Grief seems to have taken up residence in my throat. I can't sing. I can't even pray out loud. Doing any of these things can cause me to dissolve into tears. Sometimes I can't even talk.

Music especially is difficult, which is simply mean, because I love music, as he did. We often had classical music playing in the house. But now one of his favorites comes along, and I can't bear it.

But he would hate it that I might go without music, and so I listen to it while moving through a world blurred by tears, or holding a dog who doesn't mind having damp fur on her back.

But the big dog, Booker, can't bear it when I cry. In his distress he climbs up on me, trying to cram all 60 plus pounds of him onto my lap. He doesn't lick, as the others dogs do. No, he gently prods me with his muzzle and rests his head on my chest, wrapping a leg around my shoulder. And then just holds on. As I do.

Booker and me, just holding on.

Tuesday, March 06, 2018

Soap and salt

Some of the echoes of him are fading, no matter what I do.

He was the grocery shopper in the family, delighting in meeting his friends in the store, checking up on the checkers, bargaining with the butcher, laughing with the stock boys and girls. He knew them all, and loved them.

But today, I opened the last of the bath soap he bought. Yesterday I used up the last bit of coffee he had stockpiled. On Sunday I realized we -- I -- am out of salt. And vodka. Oh, my, he would have hated for me to be out of vodka.

Silly, isn't it, to grieve over such things.

But such things reduce me to tears, and I have to stop and just breathe for awhile.

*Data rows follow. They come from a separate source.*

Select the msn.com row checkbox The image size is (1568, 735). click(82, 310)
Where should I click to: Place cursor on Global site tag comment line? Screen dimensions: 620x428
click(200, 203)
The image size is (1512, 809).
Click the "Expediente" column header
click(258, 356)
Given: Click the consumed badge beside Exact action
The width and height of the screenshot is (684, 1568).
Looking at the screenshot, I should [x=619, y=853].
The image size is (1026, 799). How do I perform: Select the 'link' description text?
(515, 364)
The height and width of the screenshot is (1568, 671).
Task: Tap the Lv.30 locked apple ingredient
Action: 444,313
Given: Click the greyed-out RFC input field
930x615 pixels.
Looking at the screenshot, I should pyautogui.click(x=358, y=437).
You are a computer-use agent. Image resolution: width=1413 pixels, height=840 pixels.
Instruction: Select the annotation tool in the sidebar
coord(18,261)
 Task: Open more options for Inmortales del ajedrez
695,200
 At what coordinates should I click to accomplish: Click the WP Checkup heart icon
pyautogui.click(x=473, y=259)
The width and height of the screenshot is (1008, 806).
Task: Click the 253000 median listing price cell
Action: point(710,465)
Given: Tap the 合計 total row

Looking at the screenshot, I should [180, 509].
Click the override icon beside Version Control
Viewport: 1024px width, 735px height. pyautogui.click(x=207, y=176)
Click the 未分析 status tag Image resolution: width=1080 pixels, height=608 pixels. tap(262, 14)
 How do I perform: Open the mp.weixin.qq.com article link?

I watch an episode of a TV series we were watching together, and I start to cry. I watch the final episode of Victoria and weep because he's not here as my personal historian to discuss the accuracy of the story. I finish reading a book we had talked about and automatically think, "I have to talk to him about this ending . . ." I am out at a late meeting and start to text him that I'm headed home, and realize there is no one at home worrying about where I am.

A hundred times a day I think, "I have to tell Gayland . . ." and then stop. I plant some new shrubs and flowers in front of the guesthouse and my first thought is to call him to come look at how pretty they are. I think about doing something new in the garden only to be hit in the face by the knowledge that my dearest co-creator is no longer here. And all the joy in the garden drains away.

People ask, "How are you?' And I say, "I'm here."  Because that's all I can manage right now. Showing up. Putting one foot in front of the other. Moving from hour to hour, project to project. Alone.

Yes, this is me, weeping over bath soap, and mourning the last of the salt.